> [Task description] For the string "will", find every matching line in the records and copy it.

> [Saved entries]

━━━━━━━━━━

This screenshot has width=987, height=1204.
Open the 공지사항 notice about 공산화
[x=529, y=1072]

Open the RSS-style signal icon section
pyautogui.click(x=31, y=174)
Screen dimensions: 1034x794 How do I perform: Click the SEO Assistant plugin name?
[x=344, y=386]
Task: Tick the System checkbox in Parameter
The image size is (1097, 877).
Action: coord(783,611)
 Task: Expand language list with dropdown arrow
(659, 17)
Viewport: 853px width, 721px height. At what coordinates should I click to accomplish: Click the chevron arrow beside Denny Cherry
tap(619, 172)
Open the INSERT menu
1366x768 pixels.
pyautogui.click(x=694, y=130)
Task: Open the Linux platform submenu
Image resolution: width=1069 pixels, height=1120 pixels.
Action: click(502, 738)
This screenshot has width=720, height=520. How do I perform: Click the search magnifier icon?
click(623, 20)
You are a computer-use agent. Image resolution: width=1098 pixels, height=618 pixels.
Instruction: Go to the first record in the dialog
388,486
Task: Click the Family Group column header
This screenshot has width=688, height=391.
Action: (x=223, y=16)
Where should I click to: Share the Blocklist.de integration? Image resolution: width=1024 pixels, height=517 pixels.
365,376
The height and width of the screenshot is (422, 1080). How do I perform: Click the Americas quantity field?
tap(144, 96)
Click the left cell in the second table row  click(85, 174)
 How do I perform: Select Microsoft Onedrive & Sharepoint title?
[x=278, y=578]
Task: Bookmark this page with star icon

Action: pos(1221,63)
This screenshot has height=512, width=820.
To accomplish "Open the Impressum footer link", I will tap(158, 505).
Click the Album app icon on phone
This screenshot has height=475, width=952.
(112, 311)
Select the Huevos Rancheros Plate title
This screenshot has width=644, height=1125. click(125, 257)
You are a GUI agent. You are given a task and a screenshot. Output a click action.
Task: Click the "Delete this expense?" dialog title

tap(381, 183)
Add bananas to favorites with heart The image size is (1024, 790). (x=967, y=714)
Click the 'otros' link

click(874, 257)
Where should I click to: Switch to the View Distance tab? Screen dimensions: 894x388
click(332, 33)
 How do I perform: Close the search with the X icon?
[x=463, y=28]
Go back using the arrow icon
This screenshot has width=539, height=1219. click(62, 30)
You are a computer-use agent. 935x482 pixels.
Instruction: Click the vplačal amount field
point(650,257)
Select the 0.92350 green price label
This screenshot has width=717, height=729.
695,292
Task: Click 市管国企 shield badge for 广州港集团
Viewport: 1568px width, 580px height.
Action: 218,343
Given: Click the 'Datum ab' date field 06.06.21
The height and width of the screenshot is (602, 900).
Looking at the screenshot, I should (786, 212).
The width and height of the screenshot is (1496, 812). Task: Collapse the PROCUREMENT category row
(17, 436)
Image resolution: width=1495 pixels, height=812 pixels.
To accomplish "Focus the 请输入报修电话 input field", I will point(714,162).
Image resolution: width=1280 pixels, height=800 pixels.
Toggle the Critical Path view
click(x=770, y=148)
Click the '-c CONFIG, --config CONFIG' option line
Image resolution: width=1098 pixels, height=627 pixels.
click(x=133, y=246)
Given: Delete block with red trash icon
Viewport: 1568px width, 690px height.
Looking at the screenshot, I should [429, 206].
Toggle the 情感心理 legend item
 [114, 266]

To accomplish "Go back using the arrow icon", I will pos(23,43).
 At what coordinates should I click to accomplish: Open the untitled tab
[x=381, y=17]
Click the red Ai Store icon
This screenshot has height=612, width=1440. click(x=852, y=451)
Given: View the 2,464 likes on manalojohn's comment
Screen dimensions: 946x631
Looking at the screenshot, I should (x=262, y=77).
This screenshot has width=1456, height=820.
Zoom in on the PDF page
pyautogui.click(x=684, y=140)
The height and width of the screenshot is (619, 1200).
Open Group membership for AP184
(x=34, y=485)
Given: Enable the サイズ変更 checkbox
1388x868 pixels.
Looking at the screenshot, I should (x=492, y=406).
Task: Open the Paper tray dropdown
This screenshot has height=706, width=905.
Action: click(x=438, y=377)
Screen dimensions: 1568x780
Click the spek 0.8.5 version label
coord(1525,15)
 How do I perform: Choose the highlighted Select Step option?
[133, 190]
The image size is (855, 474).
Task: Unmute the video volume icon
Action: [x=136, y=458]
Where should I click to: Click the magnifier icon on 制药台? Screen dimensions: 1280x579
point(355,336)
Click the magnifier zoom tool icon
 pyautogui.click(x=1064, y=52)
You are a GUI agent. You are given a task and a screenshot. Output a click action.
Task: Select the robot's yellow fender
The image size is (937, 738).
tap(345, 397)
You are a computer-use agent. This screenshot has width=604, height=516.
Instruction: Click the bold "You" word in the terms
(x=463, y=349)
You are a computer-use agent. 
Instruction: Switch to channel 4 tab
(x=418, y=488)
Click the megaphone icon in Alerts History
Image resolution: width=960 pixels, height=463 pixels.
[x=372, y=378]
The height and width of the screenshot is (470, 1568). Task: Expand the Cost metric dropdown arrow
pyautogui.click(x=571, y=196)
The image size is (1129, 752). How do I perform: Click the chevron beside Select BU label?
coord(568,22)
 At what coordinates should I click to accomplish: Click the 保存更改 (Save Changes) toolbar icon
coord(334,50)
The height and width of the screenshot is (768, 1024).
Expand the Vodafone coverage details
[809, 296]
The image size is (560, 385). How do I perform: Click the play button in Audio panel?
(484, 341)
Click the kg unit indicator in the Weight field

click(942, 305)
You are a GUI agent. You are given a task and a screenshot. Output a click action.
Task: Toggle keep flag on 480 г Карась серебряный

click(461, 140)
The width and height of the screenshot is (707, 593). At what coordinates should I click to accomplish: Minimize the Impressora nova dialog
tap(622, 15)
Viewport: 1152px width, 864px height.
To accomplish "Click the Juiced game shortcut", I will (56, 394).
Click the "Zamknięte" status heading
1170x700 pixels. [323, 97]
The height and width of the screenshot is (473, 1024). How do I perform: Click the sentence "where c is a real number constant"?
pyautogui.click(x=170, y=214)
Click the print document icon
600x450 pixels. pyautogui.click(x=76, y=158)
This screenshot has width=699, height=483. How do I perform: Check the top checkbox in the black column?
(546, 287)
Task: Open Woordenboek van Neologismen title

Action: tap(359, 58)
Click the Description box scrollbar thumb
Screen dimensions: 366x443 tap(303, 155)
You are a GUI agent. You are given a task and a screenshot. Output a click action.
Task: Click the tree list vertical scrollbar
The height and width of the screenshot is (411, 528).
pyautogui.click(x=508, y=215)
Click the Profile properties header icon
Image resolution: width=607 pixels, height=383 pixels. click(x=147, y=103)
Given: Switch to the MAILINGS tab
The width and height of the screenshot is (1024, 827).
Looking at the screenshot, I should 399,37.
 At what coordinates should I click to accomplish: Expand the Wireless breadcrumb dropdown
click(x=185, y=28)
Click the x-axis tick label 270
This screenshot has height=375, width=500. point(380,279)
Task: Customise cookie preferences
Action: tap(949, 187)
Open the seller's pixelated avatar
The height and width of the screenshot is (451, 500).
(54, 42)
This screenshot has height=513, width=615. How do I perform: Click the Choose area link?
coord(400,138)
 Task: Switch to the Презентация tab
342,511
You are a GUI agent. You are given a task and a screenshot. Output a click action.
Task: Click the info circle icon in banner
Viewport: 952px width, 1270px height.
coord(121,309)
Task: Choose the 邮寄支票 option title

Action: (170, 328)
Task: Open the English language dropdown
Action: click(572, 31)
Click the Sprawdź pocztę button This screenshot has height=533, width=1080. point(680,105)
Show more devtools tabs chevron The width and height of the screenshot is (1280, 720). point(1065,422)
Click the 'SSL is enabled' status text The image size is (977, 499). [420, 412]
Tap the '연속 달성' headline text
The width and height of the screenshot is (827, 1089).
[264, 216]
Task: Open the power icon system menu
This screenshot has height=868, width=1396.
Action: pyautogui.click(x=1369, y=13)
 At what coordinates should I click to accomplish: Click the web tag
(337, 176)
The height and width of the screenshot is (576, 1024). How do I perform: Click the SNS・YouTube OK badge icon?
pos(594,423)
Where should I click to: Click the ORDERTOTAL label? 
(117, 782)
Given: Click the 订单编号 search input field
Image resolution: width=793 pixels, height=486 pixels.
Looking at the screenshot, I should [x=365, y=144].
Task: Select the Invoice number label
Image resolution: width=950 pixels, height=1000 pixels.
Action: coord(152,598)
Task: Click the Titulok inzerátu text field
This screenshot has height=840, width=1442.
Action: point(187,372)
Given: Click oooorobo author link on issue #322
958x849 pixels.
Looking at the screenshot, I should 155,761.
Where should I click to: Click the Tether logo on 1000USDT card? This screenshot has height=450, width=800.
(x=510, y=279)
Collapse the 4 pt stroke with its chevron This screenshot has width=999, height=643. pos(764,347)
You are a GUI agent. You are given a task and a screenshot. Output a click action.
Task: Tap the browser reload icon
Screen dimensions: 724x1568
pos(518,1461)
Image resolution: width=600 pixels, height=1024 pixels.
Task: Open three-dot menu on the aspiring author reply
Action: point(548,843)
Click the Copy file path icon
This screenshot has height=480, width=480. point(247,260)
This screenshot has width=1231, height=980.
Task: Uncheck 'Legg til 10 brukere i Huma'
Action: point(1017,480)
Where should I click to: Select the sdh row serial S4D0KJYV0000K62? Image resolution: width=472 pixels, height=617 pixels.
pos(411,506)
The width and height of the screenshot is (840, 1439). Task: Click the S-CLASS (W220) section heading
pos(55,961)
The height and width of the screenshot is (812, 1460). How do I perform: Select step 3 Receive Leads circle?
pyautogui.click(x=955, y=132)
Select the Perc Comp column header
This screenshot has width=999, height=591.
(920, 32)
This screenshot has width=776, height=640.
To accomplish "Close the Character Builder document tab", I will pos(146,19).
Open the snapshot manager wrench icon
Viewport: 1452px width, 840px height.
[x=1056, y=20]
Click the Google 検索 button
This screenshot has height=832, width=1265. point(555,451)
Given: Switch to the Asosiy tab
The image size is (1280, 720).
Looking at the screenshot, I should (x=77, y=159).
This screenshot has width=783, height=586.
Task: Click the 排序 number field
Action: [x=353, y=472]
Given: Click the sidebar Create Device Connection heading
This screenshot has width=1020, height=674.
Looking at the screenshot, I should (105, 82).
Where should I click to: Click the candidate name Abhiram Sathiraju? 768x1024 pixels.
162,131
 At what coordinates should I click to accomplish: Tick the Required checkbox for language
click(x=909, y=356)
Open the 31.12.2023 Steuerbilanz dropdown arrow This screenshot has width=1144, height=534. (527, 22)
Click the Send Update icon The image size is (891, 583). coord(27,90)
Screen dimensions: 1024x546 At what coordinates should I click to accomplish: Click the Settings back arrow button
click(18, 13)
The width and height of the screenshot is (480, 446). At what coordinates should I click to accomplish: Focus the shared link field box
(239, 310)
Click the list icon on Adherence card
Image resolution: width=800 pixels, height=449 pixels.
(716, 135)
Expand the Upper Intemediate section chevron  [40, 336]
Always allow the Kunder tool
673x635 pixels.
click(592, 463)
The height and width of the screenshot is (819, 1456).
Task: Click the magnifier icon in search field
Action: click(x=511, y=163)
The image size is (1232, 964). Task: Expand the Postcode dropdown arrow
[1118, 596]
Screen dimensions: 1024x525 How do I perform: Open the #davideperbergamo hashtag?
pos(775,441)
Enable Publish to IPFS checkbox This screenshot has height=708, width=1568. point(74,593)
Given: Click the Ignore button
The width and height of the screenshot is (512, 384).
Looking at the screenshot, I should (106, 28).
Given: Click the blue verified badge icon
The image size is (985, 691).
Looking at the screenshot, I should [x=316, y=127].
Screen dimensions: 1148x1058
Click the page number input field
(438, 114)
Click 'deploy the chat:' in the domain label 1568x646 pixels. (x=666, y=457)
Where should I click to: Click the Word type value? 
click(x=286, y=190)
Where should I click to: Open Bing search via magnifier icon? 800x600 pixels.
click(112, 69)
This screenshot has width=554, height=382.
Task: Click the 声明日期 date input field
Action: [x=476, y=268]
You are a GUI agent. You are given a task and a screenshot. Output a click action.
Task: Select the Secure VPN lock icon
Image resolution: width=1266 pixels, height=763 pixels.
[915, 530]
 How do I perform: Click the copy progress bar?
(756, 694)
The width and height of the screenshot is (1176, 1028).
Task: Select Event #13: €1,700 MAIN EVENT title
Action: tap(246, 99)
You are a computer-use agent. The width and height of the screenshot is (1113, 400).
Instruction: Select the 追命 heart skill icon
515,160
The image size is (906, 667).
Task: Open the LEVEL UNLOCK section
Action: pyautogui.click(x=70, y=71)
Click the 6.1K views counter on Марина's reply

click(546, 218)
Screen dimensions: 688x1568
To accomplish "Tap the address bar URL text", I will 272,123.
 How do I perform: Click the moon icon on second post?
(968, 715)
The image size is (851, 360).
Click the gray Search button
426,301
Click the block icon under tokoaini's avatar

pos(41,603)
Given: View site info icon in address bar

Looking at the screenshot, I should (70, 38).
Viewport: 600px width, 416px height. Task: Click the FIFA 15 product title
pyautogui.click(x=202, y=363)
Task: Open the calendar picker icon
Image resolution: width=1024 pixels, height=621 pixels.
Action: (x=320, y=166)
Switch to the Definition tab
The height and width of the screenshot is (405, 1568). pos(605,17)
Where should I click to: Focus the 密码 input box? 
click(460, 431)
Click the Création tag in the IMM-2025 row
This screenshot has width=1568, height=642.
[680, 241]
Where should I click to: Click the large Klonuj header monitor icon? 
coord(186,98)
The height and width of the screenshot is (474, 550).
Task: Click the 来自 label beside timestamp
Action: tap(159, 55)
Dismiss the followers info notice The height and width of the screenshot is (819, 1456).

━━━━━━━━━━

> [Problem solution]
To accomplish "Open the Impressum footer link", I will tap(158, 505).
To accomplish "Focus the 请输入报修电话 input field", I will point(714,162).
To accomplish "Go back using the arrow icon", I will pos(23,43).
To accomplish "Click the Juiced game shortcut", I will (56, 394).
To accomplish "Close the Character Builder document tab", I will pos(146,19).
To accomplish "Tap the address bar URL text", I will 272,123.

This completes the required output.